Among the improvements Republicans highlight are: *the "right-to-work" law;
*a budget item that gave schools money for fabrication laboratory equipment;
*a business development tax credit that was part of the budget;
*the $15 million in matching funds that went to the Confluence development project in Eau Claire;
*and continuing to fund a Milwaukee transitional job program, as well as expanding it to other parts of the state.
Assembly Minority Leader Peter Barca pushed back against the "right-to-work" law, saying it will lead to lower wages. He also dismissed the argument lawmakers ran out of time, noting they can still come back to pass more bills.
Barca, D-Kenosha, said his party proposed economic development bills early in the session that would have, among other things, created a nanotechnology hub, started a new small business grant program and increased funding for broadband expansions.
He also pointed to legislation he introduced with fellow WEDC board member Sen. Julie Lassa, D-Stevens Point, that would have scrapped WEDC and established a new two-pronged agency.
Those Dem bills never got off the ground.
"It's just remarkable how very little of anything significant was done in terms of economic development and job growth," Barca said. "It's very disappointing, given that Wisconsin is faring so poorly in these categories."
A list of bills that likely won't get done this session includes:
*SB 515, to establish regional revolving loan funds;
*AB 718, to help startups that are near the limit of funds eligible for the qualified new business venture program;
*SB 523, to boost funds for workforce training grants;
*AB 647, to let the Public Service Commission spend already-allocated money earlier than planned;
*SB 696, to require the Department of Workforce Development give information on job opportunities to UW System students;
*and four of the eight bills that came out of a Legislative Council study committee on tax incremental financing.

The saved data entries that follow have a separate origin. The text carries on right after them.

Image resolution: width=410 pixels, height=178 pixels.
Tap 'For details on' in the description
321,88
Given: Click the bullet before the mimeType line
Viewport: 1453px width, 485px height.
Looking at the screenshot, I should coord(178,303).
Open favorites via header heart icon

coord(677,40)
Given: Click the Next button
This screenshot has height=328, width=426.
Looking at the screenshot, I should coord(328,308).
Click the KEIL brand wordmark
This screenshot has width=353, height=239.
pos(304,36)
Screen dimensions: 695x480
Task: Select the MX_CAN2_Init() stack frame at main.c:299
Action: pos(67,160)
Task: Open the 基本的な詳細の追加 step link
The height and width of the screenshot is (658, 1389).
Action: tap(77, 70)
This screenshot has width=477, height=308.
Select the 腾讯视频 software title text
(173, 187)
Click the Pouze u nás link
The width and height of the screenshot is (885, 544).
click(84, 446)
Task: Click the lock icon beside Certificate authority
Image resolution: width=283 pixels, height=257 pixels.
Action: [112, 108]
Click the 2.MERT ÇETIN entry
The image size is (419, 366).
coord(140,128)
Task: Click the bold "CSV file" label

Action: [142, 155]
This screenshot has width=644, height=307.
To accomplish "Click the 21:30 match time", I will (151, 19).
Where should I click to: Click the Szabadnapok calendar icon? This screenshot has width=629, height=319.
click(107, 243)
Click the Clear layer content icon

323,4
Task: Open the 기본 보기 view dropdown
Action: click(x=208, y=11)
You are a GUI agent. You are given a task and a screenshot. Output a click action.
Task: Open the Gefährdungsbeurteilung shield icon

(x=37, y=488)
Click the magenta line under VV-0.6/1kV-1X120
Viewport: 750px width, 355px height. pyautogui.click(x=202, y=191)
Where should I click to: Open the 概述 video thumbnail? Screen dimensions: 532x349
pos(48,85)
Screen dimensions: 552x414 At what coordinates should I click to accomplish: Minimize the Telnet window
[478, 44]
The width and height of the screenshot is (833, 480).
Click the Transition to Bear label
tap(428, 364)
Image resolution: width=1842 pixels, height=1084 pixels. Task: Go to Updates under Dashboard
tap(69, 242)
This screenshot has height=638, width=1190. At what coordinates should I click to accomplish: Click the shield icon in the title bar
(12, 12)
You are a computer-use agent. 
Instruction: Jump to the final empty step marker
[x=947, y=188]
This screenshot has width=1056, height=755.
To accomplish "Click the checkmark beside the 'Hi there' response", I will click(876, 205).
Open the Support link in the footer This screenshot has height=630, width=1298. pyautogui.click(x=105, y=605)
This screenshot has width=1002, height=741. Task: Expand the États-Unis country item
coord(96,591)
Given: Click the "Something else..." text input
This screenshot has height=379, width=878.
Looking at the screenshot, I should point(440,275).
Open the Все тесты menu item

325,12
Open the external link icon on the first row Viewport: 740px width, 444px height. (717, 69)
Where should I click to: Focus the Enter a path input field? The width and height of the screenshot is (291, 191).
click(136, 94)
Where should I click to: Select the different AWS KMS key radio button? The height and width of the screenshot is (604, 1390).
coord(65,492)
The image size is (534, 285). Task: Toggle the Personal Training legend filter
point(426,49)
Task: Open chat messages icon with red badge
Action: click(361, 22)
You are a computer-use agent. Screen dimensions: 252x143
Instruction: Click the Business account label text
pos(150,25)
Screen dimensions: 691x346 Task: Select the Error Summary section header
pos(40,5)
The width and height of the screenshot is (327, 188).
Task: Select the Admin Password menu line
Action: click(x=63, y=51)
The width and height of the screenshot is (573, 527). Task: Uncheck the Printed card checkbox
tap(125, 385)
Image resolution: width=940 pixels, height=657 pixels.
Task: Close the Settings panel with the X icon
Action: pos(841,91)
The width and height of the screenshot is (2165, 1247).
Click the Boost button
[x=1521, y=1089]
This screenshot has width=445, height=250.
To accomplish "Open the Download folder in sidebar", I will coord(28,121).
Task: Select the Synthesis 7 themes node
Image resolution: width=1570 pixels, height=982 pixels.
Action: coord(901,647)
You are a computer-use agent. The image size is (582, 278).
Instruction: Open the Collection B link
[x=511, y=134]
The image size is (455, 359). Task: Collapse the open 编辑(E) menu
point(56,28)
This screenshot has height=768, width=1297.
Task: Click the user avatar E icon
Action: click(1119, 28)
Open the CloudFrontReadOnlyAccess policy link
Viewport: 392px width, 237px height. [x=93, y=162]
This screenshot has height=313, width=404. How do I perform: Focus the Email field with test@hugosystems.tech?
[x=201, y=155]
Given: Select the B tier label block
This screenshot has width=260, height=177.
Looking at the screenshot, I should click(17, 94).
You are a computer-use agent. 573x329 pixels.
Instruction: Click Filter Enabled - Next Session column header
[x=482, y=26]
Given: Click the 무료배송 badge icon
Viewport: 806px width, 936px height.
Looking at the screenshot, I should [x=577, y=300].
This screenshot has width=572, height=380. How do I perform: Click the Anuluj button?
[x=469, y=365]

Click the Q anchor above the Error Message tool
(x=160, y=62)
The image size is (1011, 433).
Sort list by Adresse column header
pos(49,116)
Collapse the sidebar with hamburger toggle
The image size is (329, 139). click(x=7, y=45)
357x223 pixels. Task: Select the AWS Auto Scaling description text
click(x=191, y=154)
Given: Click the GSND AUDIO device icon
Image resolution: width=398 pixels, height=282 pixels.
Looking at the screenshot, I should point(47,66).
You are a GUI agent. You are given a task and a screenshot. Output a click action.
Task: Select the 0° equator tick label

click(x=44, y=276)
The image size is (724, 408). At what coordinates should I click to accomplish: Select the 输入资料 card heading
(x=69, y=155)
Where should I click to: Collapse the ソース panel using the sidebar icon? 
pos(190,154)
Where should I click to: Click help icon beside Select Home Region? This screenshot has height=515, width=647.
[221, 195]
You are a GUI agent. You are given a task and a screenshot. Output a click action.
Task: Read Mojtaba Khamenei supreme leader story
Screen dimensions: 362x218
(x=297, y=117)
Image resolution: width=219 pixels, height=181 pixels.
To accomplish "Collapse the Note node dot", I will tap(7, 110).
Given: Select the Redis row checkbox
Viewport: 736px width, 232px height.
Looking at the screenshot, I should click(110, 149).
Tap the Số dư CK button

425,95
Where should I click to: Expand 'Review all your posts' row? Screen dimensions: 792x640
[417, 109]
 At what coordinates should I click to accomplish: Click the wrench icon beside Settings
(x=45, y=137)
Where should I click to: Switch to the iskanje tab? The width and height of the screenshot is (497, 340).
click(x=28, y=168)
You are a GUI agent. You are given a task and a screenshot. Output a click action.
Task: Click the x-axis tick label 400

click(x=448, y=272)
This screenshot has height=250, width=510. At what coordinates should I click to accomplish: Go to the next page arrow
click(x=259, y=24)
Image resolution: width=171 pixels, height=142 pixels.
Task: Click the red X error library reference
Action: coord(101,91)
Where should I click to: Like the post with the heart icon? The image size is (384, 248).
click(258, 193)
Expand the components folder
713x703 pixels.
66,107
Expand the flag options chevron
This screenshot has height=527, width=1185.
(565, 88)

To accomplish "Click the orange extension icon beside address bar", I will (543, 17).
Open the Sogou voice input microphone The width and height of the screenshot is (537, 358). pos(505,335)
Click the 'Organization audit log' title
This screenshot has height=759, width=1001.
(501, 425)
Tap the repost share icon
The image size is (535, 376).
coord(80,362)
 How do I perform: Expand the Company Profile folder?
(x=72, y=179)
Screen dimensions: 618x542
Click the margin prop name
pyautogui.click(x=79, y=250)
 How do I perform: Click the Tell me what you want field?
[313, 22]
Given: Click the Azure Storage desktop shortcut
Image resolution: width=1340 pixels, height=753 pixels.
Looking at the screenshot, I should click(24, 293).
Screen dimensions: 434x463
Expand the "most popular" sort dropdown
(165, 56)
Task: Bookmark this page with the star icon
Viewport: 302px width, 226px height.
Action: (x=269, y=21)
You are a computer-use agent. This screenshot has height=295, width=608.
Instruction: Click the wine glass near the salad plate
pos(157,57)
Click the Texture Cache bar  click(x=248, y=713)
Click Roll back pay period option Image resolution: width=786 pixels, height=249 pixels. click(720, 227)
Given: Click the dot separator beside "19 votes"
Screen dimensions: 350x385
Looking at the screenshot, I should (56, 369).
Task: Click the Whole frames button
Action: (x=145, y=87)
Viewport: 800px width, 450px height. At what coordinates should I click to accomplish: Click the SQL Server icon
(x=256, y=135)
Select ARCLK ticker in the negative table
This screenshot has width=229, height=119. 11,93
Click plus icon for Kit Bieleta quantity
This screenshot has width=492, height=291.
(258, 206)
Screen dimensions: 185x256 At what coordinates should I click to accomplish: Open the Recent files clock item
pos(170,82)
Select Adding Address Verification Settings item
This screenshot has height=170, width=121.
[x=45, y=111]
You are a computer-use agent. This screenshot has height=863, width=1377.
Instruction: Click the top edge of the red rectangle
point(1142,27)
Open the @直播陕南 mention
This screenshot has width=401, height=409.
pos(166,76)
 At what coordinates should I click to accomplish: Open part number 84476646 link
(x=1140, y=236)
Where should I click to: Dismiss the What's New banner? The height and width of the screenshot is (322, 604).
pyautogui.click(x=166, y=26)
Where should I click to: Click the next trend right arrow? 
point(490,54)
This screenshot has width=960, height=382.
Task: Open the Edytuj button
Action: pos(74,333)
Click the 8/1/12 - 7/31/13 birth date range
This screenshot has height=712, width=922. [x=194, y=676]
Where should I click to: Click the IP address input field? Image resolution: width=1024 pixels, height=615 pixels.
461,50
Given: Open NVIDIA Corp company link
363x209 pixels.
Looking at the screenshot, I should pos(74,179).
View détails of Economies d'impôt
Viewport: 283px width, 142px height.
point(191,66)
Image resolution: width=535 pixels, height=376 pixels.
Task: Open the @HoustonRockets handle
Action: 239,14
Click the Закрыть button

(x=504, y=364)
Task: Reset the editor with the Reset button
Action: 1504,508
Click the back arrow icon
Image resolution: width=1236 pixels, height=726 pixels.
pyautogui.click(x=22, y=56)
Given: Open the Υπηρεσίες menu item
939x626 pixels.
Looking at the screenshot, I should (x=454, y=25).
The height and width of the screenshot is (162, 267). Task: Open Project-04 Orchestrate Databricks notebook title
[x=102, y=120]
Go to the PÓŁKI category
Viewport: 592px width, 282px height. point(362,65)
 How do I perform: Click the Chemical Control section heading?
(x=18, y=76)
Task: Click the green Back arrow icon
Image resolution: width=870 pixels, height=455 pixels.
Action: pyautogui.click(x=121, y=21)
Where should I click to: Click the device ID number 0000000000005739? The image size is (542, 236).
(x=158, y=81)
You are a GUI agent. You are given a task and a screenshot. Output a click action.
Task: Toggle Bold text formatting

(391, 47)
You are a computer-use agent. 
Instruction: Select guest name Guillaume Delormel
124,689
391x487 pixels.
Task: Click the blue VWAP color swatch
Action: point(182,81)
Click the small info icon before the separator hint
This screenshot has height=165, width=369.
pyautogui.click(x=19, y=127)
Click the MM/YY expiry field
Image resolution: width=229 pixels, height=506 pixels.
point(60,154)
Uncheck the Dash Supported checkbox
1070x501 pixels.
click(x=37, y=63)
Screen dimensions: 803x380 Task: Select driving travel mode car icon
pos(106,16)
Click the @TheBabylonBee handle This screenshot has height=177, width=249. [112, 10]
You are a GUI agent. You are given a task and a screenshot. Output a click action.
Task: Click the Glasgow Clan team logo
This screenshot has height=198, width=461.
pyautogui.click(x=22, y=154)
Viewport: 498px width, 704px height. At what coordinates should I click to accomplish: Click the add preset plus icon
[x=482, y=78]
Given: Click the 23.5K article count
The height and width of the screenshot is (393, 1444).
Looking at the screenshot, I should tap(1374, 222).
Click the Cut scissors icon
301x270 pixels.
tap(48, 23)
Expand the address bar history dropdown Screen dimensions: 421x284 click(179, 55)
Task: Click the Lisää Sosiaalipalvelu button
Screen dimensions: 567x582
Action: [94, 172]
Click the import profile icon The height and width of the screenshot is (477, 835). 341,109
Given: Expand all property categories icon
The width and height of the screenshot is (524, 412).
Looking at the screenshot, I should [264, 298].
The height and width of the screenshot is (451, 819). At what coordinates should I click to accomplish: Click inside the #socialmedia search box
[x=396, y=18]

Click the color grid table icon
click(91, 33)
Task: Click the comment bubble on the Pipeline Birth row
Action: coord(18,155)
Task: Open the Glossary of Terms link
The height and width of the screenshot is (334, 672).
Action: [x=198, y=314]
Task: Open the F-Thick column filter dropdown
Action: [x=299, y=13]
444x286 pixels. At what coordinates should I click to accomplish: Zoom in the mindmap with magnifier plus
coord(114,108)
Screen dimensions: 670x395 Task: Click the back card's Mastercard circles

Neylon authored two bills, both of which died, that would've boosted industry clusters. But he highlighted two of his other bills that are awaiting Senate passage.
AB 665 would establish grants for robotics competitions, which Neylon said invests "in the next generation of our workforce." AB 251 would require legislative approval of any rules that would cost $10 million or more to implement.
"In the long run, if we have less costly, unnecessary regulations, that's going to improve our economy," he said.